[Start of Attachment]

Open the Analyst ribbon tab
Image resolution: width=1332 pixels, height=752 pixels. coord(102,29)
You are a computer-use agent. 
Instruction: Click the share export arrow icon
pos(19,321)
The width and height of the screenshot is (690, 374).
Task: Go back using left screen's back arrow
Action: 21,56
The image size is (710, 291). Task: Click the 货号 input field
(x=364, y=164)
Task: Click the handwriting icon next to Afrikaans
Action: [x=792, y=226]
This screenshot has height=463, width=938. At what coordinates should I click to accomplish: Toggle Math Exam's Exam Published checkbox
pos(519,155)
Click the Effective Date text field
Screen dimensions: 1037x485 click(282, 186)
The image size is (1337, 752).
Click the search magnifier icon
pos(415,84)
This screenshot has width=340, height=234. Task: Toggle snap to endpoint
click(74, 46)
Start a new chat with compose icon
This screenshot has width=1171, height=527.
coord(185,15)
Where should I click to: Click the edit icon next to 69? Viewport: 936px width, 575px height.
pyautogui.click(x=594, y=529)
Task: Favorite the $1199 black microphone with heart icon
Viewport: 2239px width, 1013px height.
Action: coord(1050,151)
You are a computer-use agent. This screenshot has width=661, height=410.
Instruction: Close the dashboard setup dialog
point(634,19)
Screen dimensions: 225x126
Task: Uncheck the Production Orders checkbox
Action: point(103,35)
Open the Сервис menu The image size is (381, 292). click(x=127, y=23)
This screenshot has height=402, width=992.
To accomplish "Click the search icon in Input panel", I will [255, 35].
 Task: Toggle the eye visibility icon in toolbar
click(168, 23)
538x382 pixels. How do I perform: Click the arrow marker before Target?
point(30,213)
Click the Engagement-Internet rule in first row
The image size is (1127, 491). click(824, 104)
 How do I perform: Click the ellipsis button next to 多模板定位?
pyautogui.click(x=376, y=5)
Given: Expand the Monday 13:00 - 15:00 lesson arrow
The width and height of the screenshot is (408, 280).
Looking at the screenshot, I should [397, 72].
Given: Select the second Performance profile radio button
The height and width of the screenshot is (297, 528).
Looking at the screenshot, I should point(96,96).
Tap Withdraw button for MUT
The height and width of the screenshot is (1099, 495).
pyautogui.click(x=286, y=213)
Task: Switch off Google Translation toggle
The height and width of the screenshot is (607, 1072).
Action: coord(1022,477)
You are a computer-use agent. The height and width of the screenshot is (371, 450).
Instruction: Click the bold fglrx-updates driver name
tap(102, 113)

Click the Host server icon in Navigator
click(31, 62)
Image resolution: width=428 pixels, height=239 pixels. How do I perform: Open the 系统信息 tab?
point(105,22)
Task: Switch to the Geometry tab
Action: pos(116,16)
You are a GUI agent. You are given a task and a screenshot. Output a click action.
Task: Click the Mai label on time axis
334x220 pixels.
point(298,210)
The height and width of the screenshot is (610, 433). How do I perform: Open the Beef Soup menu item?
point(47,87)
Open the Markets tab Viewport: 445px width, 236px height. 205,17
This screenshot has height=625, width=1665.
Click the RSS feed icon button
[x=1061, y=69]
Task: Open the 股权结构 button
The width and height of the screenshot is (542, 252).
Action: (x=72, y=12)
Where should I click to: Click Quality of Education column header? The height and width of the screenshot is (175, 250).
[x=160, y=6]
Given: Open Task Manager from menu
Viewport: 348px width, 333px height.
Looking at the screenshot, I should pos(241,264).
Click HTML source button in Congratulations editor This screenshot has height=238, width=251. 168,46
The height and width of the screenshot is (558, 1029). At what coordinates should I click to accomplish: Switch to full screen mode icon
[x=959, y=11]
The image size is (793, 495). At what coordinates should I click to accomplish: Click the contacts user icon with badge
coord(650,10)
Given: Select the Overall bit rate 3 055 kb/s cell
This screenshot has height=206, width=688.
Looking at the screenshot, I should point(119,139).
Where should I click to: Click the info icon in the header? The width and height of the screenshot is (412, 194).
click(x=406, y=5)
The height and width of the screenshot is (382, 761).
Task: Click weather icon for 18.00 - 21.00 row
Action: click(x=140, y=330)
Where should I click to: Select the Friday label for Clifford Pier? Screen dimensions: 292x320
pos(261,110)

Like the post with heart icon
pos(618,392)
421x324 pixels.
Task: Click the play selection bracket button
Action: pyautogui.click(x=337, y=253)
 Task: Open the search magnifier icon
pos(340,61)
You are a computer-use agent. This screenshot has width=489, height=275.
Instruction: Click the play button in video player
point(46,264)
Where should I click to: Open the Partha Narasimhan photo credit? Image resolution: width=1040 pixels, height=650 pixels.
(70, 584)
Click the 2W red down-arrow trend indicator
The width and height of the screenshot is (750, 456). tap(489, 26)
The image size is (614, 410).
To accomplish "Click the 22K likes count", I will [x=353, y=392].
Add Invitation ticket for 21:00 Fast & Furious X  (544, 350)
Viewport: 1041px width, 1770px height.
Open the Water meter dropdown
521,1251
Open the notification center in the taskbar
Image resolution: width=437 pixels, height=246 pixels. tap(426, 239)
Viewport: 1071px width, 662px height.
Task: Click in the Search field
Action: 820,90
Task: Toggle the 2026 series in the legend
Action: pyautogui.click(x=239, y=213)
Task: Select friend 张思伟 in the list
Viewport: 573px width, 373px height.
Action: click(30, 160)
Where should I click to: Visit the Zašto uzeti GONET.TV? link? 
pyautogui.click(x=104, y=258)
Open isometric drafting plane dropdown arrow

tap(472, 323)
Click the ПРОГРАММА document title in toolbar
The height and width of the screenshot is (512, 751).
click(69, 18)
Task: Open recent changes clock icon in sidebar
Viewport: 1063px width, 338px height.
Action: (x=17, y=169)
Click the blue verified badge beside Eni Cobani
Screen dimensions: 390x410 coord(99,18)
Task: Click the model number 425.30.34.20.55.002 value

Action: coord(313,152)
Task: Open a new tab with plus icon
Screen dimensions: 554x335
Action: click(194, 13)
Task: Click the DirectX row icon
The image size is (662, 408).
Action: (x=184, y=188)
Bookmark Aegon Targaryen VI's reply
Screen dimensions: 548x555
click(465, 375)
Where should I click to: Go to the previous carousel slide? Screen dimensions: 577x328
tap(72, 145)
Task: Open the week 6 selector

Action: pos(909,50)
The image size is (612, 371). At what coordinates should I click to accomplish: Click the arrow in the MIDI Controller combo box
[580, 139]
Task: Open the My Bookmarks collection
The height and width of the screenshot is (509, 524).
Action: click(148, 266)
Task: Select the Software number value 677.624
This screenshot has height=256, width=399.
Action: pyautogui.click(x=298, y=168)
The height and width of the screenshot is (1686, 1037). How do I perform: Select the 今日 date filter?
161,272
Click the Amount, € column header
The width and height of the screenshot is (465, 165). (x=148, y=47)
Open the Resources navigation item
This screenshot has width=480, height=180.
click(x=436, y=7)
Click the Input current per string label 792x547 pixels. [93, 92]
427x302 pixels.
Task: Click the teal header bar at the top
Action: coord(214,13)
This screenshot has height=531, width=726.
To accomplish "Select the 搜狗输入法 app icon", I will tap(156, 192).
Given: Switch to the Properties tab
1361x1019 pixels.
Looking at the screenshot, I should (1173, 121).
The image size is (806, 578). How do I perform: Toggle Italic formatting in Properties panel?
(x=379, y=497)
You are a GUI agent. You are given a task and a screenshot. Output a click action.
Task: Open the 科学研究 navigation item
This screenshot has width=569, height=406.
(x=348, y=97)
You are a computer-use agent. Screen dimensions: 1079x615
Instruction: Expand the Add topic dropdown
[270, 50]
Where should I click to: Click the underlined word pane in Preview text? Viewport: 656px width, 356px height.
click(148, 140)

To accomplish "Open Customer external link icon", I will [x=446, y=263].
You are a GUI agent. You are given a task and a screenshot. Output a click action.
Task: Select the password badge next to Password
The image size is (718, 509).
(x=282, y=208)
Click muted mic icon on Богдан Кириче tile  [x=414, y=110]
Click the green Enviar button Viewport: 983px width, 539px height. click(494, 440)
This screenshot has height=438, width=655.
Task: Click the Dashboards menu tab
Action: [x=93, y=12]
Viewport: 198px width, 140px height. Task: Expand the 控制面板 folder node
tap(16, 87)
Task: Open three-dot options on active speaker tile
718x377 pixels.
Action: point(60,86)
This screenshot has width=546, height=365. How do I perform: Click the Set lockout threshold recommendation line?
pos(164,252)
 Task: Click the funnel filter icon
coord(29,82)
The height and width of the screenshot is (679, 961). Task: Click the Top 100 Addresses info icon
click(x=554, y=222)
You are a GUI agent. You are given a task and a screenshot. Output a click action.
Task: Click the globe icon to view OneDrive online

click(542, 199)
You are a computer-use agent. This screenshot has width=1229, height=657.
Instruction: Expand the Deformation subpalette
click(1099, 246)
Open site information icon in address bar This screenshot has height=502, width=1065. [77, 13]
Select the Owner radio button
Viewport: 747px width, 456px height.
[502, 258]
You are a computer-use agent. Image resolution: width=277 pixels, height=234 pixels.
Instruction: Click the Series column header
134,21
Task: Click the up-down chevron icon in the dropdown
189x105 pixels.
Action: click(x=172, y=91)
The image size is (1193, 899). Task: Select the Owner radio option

[End of Attachment]

WORK ORDER:
How many of the listing's lines include "Owner"? State only that number.

RESPONSE BELOW:
2